[Opening PROVIDED INFORMATION section]

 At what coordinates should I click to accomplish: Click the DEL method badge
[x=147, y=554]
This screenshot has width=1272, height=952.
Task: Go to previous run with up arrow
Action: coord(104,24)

[Closing PROVIDED INFORMATION section]

» **WHAT YOU ARE ASKED TO DO**:
Please restate every record shown above, word for word.

» **RESULT FOR THIS TASK**:
 At what coordinates should I click to accomplish: Click the DEL method badge
[x=147, y=554]
This screenshot has width=1272, height=952.
Task: Go to previous run with up arrow
Action: coord(104,24)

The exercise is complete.